◆ What is being asked:
All lines of the listing below are to be printed again exactly.

*** Information ***

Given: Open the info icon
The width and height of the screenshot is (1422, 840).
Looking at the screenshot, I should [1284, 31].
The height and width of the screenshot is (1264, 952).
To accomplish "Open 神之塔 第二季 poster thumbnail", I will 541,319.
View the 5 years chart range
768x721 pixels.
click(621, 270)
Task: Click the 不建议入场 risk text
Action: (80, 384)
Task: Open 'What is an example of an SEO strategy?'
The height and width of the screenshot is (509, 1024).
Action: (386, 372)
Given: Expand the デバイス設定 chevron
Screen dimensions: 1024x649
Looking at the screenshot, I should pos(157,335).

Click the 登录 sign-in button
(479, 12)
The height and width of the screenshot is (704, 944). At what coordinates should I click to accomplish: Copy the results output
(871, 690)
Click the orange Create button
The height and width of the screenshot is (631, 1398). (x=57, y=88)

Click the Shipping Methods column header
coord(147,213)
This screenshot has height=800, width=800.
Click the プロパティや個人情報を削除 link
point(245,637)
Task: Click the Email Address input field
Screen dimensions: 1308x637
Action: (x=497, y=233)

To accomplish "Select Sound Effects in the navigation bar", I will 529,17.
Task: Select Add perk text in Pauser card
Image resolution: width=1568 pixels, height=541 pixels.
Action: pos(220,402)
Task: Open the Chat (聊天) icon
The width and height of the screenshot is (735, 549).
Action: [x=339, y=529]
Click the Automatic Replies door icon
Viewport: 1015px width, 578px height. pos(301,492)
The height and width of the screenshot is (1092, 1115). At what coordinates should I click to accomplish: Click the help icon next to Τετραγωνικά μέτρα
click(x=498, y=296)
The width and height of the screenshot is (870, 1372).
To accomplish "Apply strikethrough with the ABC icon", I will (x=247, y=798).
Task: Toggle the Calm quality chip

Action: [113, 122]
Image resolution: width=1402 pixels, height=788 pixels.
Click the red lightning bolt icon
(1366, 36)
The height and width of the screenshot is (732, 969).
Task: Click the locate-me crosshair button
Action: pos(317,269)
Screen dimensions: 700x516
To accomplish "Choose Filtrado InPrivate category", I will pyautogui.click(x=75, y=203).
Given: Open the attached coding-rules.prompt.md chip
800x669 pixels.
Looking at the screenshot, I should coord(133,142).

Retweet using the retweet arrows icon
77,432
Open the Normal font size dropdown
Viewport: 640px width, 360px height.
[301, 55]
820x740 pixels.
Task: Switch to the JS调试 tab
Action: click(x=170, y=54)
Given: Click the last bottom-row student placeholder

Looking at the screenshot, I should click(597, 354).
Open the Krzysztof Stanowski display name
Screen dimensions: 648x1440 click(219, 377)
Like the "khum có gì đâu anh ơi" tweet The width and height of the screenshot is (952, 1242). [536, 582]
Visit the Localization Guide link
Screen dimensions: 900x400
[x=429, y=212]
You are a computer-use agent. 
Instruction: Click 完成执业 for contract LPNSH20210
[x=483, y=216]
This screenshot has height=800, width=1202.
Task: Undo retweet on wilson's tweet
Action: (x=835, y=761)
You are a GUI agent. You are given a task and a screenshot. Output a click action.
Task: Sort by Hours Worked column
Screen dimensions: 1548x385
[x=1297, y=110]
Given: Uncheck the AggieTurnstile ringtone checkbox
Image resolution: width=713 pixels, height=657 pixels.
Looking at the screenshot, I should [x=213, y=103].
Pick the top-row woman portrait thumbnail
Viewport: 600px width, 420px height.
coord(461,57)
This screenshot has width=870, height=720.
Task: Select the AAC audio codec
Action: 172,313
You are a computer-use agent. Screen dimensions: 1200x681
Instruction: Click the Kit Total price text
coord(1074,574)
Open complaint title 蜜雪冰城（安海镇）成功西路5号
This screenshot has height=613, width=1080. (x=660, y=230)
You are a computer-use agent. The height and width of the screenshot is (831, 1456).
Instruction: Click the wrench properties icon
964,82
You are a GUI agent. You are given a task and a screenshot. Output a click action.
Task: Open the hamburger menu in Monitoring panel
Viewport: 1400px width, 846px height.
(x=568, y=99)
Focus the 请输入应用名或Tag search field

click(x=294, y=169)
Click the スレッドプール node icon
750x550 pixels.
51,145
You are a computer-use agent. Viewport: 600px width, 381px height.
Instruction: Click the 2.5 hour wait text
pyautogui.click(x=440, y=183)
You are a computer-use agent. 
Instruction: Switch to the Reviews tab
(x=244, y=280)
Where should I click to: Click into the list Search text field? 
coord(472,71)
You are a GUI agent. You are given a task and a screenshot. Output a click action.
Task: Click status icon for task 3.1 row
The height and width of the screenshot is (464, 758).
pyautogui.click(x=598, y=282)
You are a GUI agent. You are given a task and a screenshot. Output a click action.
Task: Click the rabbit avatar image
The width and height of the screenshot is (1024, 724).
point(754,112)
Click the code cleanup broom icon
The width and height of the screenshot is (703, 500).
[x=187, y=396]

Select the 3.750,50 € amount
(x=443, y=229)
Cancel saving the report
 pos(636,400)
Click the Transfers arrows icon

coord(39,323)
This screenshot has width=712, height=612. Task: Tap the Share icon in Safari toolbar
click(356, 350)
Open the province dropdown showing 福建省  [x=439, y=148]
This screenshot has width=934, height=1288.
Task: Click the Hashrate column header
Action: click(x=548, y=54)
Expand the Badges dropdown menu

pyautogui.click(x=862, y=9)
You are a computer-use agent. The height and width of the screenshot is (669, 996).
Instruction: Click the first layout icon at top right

*** End of Information ***

◆ Answer space:
Given: Open the info icon
The width and height of the screenshot is (1422, 840).
Looking at the screenshot, I should [1284, 31].
The height and width of the screenshot is (1264, 952).
To accomplish "Open 神之塔 第二季 poster thumbnail", I will 541,319.
View the 5 years chart range
768x721 pixels.
click(621, 270)
Task: Click the 不建议入场 risk text
Action: (80, 384)
Task: Open 'What is an example of an SEO strategy?'
The height and width of the screenshot is (509, 1024).
Action: (386, 372)
Given: Expand the デバイス設定 chevron
Screen dimensions: 1024x649
Looking at the screenshot, I should pos(157,335).

Click the 登录 sign-in button
(479, 12)
The height and width of the screenshot is (704, 944). At what coordinates should I click to accomplish: Copy the results output
(871, 690)
Click the orange Create button
The height and width of the screenshot is (631, 1398). (x=57, y=88)

Click the Shipping Methods column header
coord(147,213)
This screenshot has height=800, width=800.
Click the プロパティや個人情報を削除 link
point(245,637)
Task: Click the Email Address input field
Screen dimensions: 1308x637
Action: (x=497, y=233)

To accomplish "Select Sound Effects in the navigation bar", I will 529,17.
Task: Select Add perk text in Pauser card
Image resolution: width=1568 pixels, height=541 pixels.
Action: pos(220,402)
Task: Open the Chat (聊天) icon
The width and height of the screenshot is (735, 549).
Action: [x=339, y=529]
Click the Automatic Replies door icon
Viewport: 1015px width, 578px height. pos(301,492)
The height and width of the screenshot is (1092, 1115). At what coordinates should I click to accomplish: Click the help icon next to Τετραγωνικά μέτρα
click(x=498, y=296)
The width and height of the screenshot is (870, 1372).
To accomplish "Apply strikethrough with the ABC icon", I will (x=247, y=798).
Task: Toggle the Calm quality chip

Action: [113, 122]
Image resolution: width=1402 pixels, height=788 pixels.
Click the red lightning bolt icon
(1366, 36)
The height and width of the screenshot is (732, 969).
Task: Click the locate-me crosshair button
Action: pos(317,269)
Screen dimensions: 700x516
To accomplish "Choose Filtrado InPrivate category", I will pyautogui.click(x=75, y=203).
Given: Open the attached coding-rules.prompt.md chip
800x669 pixels.
Looking at the screenshot, I should coord(133,142).

Retweet using the retweet arrows icon
77,432
Open the Normal font size dropdown
Viewport: 640px width, 360px height.
[301, 55]
820x740 pixels.
Task: Switch to the JS调试 tab
Action: click(x=170, y=54)
Given: Click the last bottom-row student placeholder

Looking at the screenshot, I should click(597, 354).
Open the Krzysztof Stanowski display name
Screen dimensions: 648x1440 click(219, 377)
Like the "khum có gì đâu anh ơi" tweet The width and height of the screenshot is (952, 1242). [536, 582]
Visit the Localization Guide link
Screen dimensions: 900x400
[x=429, y=212]
You are a computer-use agent. 
Instruction: Click 完成执业 for contract LPNSH20210
[x=483, y=216]
This screenshot has height=800, width=1202.
Task: Undo retweet on wilson's tweet
Action: (x=835, y=761)
You are a GUI agent. You are given a task and a screenshot. Output a click action.
Task: Sort by Hours Worked column
Screen dimensions: 1548x385
[x=1297, y=110]
Given: Uncheck the AggieTurnstile ringtone checkbox
Image resolution: width=713 pixels, height=657 pixels.
Looking at the screenshot, I should [x=213, y=103].
Pick the top-row woman portrait thumbnail
Viewport: 600px width, 420px height.
coord(461,57)
This screenshot has width=870, height=720.
Task: Select the AAC audio codec
Action: 172,313
You are a computer-use agent. Screen dimensions: 1200x681
Instruction: Click the Kit Total price text
coord(1074,574)
Open complaint title 蜜雪冰城（安海镇）成功西路5号
This screenshot has height=613, width=1080. (x=660, y=230)
You are a computer-use agent. The height and width of the screenshot is (831, 1456).
Instruction: Click the wrench properties icon
964,82
You are a GUI agent. You are given a task and a screenshot. Output a click action.
Task: Open the hamburger menu in Monitoring panel
Viewport: 1400px width, 846px height.
(x=568, y=99)
Focus the 请输入应用名或Tag search field

click(x=294, y=169)
Click the スレッドプール node icon
750x550 pixels.
51,145
You are a computer-use agent. Viewport: 600px width, 381px height.
Instruction: Click the 2.5 hour wait text
pyautogui.click(x=440, y=183)
You are a computer-use agent. 
Instruction: Switch to the Reviews tab
(x=244, y=280)
Where should I click to: Click into the list Search text field? 
coord(472,71)
You are a GUI agent. You are given a task and a screenshot. Output a click action.
Task: Click status icon for task 3.1 row
The height and width of the screenshot is (464, 758).
pyautogui.click(x=598, y=282)
You are a GUI agent. You are given a task and a screenshot. Output a click action.
Task: Click the rabbit avatar image
The width and height of the screenshot is (1024, 724).
point(754,112)
Click the code cleanup broom icon
The width and height of the screenshot is (703, 500).
[x=187, y=396]

Select the 3.750,50 € amount
(x=443, y=229)
Cancel saving the report
 pos(636,400)
Click the Transfers arrows icon

coord(39,323)
This screenshot has width=712, height=612. Task: Tap the Share icon in Safari toolbar
click(356, 350)
Open the province dropdown showing 福建省  [x=439, y=148]
This screenshot has width=934, height=1288.
Task: Click the Hashrate column header
Action: click(x=548, y=54)
Expand the Badges dropdown menu

pyautogui.click(x=862, y=9)
You are a computer-use agent. The height and width of the screenshot is (669, 996).
Instruction: Click the first layout icon at top right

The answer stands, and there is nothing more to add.